Su despedida en Zurich y lo que vino después 🏁

El último partido profesional de Gabriela Sabatini fue en 1996, en Zurich. Allí perdió en primera ronda ante Jennifer Capriati por 6-4 en ambos sets. A partir de ese momento, se despidió del circuito tras una carrera de 12 años, 27 títulos y 10 años en el top 10 del ranking mundial.

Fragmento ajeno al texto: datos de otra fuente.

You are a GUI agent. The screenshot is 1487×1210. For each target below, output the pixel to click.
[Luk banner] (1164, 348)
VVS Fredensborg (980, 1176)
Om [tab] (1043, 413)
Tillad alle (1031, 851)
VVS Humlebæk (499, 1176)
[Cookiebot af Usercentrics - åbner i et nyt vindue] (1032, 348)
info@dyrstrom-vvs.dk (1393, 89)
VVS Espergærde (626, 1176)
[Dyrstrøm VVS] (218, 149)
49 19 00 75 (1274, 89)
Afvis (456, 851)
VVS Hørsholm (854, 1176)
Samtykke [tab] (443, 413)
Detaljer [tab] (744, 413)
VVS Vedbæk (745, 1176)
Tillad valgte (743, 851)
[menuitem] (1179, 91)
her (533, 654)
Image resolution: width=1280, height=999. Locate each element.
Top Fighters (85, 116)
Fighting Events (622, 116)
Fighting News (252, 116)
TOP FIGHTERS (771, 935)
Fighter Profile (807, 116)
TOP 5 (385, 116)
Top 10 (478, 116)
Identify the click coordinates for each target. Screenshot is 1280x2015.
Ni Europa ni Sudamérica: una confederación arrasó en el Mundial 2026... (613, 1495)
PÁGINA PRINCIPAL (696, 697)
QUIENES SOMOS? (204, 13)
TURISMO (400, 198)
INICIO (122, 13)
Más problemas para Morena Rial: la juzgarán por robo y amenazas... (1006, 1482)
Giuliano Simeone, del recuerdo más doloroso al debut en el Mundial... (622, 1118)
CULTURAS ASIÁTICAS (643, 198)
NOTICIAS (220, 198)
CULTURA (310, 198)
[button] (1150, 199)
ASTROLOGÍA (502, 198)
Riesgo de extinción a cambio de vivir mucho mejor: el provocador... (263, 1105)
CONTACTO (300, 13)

Pero la historia no termina allí. Gaby reveló que, con el tiempo, pudo volver a disfrutar del tenis en un sentido más lúdico y sin tanta presión. Participó en exhibiciones donde volvió a sentir esa chispa de jugar por diversión, como cuando era una niña. «Jugar otra vez me hizo recordar lo que sentía a los 13 o 14 años, esa alegría pura de jugar», contó.

Lecciones y legado

La historia de Sabatini nos muestra que incluso los grandes campeones enfrentan momentos de duda y desgaste. Su decisión de retirarse joven fue un acto de honestidad con ella misma, entendiendo que seguir no valía la pena si eso significaba perder la pasión por el deporte que tanto ama.

Hoy, su legado trasciende las canchas. Es un ejemplo de cómo el equilibrio emocional y la salud mental son fundamentales, incluso en las carreras más exitosas. Y, por qué no, un recordatorio de que a veces, hay que saber cuándo decir basta para seguir disfrutando de las cosas que realmente nos hacen felices.